On September 19th, the UN Human Rights Council reviewed Canada’s record on several issues including: poverty, immigration, and the criminal justice system- according to a Canadian Press article published the same day as the review.
The review is conducted every four years. This year the issue of violence against Aboriginal women in Canada has taken center stage.
The UN Human Rights Council recommended Canada conduct a proper investigation of the issue, and review evidence that suggests a growing national problem of violence towards Aboriginal women, especially in British Columbia where it is believed Aboriginal women are the most vulnerable due to abuse by police.
These allegations mirror a report by Human Rights Watch back in February, which also recognized the abuse of Aboriginal women in British Columbia.
In response, Canada’s ambassador to the UN in Geneva, Elissa Golberg stood by Canada’s record of human rights, and noted that although discrimination is an issue faced everywhere, Canada’s courts, and legal frame-work are strong.
"Canada is proud of its human-rights record, and our peaceful and diverse society.
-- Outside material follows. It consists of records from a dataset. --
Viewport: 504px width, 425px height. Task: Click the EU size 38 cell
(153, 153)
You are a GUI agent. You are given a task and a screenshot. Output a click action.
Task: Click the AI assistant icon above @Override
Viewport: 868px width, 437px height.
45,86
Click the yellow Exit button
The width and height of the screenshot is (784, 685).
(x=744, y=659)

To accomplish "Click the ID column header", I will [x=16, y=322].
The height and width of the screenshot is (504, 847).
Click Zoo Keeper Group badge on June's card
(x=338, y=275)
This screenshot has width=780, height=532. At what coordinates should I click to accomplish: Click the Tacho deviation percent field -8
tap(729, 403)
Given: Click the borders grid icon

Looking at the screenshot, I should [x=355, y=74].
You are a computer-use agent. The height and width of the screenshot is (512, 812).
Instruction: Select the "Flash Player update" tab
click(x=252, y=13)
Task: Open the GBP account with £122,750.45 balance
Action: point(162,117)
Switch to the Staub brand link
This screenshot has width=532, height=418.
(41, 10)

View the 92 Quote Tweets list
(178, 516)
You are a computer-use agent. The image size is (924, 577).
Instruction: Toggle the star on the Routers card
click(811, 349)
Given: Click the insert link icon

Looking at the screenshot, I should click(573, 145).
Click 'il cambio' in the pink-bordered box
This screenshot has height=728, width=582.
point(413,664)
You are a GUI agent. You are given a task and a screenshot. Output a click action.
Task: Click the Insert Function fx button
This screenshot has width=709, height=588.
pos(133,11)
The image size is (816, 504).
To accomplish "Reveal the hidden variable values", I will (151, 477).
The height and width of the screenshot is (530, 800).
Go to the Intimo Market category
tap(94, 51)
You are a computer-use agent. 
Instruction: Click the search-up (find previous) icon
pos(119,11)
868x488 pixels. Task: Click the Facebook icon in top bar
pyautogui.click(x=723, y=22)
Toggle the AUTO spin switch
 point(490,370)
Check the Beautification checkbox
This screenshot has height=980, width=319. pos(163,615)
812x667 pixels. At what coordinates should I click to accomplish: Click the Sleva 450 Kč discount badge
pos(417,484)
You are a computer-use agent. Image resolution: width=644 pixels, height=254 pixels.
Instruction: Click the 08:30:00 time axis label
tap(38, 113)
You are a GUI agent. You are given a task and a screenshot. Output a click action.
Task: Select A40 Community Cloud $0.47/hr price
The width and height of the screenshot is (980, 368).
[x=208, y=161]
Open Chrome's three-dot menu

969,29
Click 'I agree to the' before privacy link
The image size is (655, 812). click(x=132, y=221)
While no society is entirely free of discrimination, Canada has a strong legal and policy framework for the promotion and protection of human rights, and an independent court system."
National chief of Canada’s Assembly of First Nations, Shawn Atleo is behind the findings by the UN Human Rights Council, citing strong support from the Canadian public, government leaders, and other studies which have found similar findings on the abuse of Aboriginal women.
"There is strong support for this action domestically among provincial and territorial leaders and the Canadian public and strong international support, not to mention a multitude of reports and investigations that urge Canada to act, said Atleo in a statement.
After the report was tabled September 19th, Canada responded by saying it was working with, and would continue to support initiatives aimed at preventing abuse towards Aboriginal women.
“[Canada is] strongly committed to taking action with aboriginal and non-aboriginal groups to prevent and stop violence against aboriginal women through a series of federal and provincial initiatives. There have been a number of inquiries and resulting proposals for improvements over the years," says the reply.
Despite Canada’s seemingly encouraging and proactive response to the allegations by the UN, similar accusations were made during the last UN Human Rights Council review in 2009.
Although the government has said they are making improvements, evidently they aren’t getting the results needed to keep Canada off watch lists such as this, and Human Rights watch.
In October, UN special rapporteur James Anaya will be in Canada conducting his review of treatment toward Aboriginals, and Canada will get a chance to respond to any findings before the information is presented to the UN rights Council.